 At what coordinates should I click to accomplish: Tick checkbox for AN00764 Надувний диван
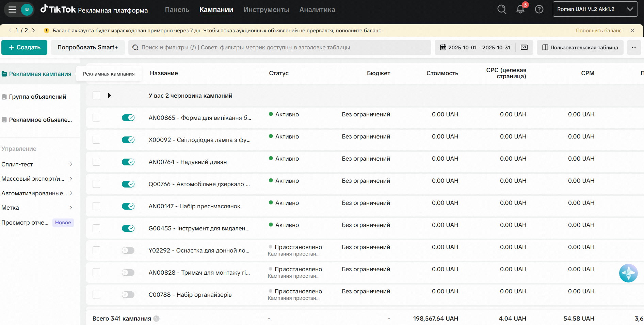(96, 162)
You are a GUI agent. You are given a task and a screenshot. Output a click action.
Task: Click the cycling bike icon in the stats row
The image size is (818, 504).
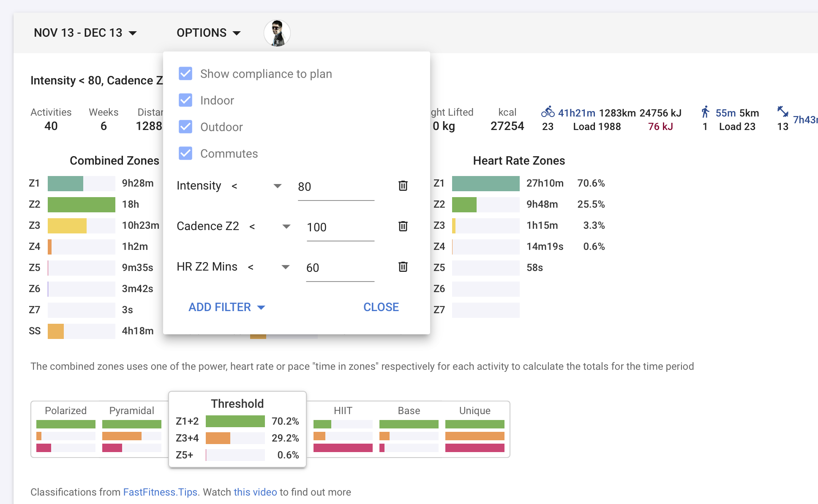point(548,112)
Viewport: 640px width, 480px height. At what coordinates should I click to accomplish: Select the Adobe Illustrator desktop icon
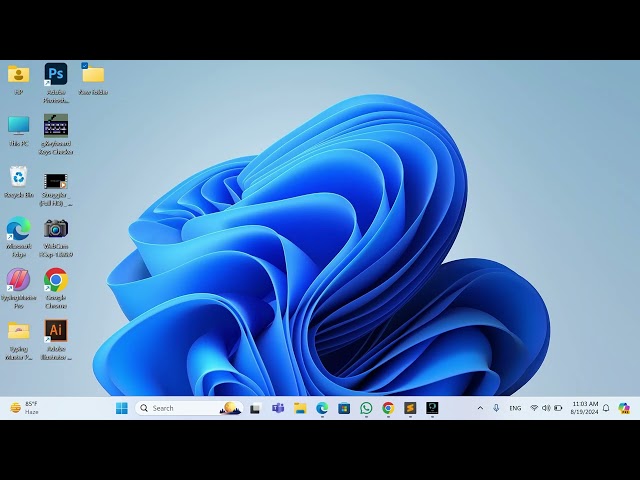tap(56, 331)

◆ ◆ ◆ ◆

What is required: Leaving every picture out, write out exactly the lines from the one that holds "Task: Click the" through the end of the listing, both included.

Result of the task:
Task: Click the cycling bike icon in the stats row
The image size is (818, 504).
point(548,112)
Viewport: 640px width, 480px height. At what coordinates should I click to accomplish: Select the Adobe Illustrator desktop icon
tap(56, 331)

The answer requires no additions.